Registros de una fuente de datos:
━━━━━━━━━━

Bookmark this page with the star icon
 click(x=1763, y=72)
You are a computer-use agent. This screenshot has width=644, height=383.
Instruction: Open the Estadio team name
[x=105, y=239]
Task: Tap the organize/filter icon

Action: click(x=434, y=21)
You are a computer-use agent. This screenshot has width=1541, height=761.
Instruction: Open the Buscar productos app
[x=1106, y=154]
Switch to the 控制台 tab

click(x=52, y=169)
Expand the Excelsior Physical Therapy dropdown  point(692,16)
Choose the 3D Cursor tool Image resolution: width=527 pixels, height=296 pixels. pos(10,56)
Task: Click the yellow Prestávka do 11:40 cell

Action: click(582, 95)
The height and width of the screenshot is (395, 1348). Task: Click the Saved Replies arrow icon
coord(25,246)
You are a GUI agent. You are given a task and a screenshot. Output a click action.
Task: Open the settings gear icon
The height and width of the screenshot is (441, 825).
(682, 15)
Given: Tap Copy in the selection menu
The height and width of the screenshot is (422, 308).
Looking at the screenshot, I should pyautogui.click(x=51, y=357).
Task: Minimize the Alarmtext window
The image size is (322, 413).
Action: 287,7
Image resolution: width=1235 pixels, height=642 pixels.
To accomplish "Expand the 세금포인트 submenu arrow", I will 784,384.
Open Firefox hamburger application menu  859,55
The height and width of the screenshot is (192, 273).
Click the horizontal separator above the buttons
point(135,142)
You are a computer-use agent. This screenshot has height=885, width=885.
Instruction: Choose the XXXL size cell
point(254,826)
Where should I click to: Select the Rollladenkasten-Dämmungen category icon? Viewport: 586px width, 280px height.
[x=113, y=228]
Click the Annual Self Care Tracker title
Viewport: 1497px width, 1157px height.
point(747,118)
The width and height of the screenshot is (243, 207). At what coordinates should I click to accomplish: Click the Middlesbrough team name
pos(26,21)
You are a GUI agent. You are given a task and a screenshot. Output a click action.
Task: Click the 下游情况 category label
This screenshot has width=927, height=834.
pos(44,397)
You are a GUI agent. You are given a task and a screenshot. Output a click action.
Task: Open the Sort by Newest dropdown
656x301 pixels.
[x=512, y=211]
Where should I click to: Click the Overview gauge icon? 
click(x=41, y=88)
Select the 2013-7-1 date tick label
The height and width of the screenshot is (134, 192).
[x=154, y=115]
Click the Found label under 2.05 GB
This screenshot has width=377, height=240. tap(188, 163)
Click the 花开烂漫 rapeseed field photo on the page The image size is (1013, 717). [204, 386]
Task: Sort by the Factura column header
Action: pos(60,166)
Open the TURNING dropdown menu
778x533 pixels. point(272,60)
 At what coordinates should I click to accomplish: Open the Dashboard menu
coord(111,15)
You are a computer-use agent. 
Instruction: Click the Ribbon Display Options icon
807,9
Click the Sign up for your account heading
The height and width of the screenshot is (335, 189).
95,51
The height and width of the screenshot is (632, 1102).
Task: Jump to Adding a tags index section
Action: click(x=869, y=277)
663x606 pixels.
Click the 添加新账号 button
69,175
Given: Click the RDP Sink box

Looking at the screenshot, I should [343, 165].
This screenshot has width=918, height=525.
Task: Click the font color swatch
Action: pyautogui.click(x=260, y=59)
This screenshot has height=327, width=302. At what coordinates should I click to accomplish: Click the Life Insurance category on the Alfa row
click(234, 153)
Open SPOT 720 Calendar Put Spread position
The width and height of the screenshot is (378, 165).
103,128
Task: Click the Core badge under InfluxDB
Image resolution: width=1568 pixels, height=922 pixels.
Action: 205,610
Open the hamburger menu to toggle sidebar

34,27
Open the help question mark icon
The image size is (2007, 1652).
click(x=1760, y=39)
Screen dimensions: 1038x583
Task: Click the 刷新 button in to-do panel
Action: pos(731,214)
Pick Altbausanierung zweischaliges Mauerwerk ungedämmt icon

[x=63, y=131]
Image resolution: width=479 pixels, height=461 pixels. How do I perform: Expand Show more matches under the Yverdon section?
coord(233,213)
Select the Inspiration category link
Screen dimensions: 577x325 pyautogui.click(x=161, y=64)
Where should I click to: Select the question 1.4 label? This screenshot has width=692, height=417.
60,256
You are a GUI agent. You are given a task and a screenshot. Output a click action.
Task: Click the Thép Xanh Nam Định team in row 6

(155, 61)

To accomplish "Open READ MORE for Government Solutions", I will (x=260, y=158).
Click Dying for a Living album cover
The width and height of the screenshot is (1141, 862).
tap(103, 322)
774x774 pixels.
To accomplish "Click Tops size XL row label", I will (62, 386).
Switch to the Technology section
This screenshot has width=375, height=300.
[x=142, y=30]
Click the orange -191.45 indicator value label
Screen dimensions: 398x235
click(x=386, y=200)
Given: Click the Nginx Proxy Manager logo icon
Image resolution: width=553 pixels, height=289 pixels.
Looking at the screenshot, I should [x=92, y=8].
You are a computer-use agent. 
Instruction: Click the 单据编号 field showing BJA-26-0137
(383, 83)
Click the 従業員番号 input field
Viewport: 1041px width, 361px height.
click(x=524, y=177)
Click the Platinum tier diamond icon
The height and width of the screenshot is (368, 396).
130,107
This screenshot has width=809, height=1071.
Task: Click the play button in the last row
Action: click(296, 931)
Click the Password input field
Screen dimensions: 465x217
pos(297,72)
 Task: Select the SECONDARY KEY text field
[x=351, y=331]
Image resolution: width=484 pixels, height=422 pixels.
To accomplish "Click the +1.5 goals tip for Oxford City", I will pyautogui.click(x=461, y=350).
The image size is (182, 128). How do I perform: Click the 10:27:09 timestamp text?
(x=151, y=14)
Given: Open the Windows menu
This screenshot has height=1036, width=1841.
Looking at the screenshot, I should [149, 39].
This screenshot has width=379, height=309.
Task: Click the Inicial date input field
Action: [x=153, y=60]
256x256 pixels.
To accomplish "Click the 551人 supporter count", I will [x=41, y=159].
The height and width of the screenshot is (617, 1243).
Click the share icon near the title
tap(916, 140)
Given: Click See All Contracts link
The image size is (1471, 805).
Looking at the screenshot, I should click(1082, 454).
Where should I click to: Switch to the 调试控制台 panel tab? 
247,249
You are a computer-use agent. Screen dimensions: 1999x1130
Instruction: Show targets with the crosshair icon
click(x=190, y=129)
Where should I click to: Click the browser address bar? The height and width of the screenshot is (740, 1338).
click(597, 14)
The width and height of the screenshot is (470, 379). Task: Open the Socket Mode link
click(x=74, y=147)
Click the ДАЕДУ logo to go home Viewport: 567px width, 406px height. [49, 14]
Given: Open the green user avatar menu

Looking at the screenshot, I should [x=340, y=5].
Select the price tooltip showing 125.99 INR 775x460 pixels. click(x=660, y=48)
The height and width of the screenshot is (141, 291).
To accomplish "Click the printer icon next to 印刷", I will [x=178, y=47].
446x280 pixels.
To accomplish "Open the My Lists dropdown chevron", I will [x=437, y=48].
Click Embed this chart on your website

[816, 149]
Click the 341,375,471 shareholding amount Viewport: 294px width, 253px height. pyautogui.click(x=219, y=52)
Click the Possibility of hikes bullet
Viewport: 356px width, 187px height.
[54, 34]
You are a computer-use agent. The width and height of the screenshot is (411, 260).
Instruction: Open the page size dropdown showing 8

━━━━━━━━━━

Tu tarea:
Di cuántas líneas de los registros contienen la cadena "dimensions", distinguiendo entre mayúsculas y minúsculas. Responde únicamente con el número.

Resultado del ejercicio:
5